Learn R Programming

scidb (version 1.2-0)

aggregate-methods: Methods for Function aggregate in Package scidb

Description

Aggregate a SciDB array object grouped by a subset of its dimensions and/or attributes.

Usage

"aggregate"(x, by, FUN, eval, window, variable_window, unpack) "aggregate"(x, by, FUN, eval, window, variable_window, unpack)

Arguments

x
A scidb or scidbdf object.
by
(Optional) Either a single character string or a list of array dimension and/or attribute names to group by; or a SciDB array reference object to group by. Not required for windowed and grand aggregates--see details.
FUN
A character string representing a SciDB aggregation expression or a reduction function.
eval
(Optional) If true, execute the query and store the reult array. Otherwise defer evaluation.
window
(Optional) If specified, perform a moving window aggregate along the specified coordinate windows--see details below.
variable_window
(Optional) If specified, perform a moving window aggregate over successive data values along the coordinate dimension axis specified by by--see details below.
unpack
(Optional) If TRUE, return an unpacked SciDB result as a scidbdf dataframe-like object. It's sometimes useful to set this to FALSE if the aggregated result needs to be joined with another array. Default=FALSE.

Value

scidbdf reference object.

Details

Group the scidb, or scidbdf array object x by dimensions and/or attributes in the array. applying the valid SciDB aggregation function FUN expressed as a character string to the groups. Set eval to TRUE to execute the aggregation and return a scidb object; set eval to FALSE to return an unevaluated SciDB array promise, which is essentially a character string describing the query that can be composed with other SciDB package functions.
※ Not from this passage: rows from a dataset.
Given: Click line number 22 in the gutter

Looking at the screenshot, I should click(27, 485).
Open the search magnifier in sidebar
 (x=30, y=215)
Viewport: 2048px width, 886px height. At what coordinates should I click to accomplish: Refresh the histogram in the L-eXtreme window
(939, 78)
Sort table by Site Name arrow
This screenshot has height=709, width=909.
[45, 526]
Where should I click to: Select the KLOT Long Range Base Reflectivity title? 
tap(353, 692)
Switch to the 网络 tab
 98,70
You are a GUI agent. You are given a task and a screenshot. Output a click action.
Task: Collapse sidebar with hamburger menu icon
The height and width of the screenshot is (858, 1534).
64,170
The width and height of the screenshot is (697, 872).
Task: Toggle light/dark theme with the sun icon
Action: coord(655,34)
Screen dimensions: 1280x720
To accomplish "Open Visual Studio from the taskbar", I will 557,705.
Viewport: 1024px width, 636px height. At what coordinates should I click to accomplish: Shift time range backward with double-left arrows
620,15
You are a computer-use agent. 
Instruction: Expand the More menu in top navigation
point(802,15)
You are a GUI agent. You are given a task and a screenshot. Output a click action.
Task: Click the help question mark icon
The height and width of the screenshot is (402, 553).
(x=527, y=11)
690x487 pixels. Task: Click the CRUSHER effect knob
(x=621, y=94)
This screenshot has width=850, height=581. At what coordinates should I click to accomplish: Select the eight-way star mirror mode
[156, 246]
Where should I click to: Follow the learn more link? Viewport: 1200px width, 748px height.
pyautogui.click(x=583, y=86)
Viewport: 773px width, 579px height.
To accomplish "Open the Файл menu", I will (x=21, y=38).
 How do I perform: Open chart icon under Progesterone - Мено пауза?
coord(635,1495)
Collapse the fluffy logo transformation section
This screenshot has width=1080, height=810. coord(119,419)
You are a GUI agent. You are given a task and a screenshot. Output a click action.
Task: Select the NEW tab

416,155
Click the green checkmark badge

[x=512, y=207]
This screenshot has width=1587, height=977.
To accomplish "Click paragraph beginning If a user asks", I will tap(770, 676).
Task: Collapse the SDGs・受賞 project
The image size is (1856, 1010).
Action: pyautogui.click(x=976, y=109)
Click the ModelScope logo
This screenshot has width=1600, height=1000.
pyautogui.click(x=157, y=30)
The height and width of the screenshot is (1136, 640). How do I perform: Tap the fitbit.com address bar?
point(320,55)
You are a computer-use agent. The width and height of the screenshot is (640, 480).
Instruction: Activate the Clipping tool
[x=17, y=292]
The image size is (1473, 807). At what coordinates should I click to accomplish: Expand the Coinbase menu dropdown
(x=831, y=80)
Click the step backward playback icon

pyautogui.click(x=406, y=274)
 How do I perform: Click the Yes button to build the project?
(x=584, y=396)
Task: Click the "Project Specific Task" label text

If an R reduction function is speciied for FUN, it will be transliterated to a SciDB aggregate.

The by argument must be a list of dimension names and/or attribute names in the array x to group by, or a SciDB array reference object. If by is not specified and one of the window options is not specified, then a grand aggregate is performed over all values in the array.

The argument by may be a list of dimension names and/or attributes of the array x. Attributes that are not of type int64 will be `factorized` first and replaced by enumerated int64 values that indicate each unique level (this requires SciDB 13.6 or higher).

When by is a SciDB array it must contain one or more common dimensions with x. The two arrays will be joined (using SciDB cross_join(x,by) and the resulting array will be grouped by the attributes in the by array. This is similar to the usual R data.frame aggregate method.

Perform moving window aggregates by specifying the optional window or variable_window arguments. Use window to compute the aggregate expression along a moving window specified along each coordinate axis as window=c(dimension_1_low, dim_1_high, dim_2_low,_dim_2_high, .... Moving window aggregates along coordinates may be applied in multiple dimensions.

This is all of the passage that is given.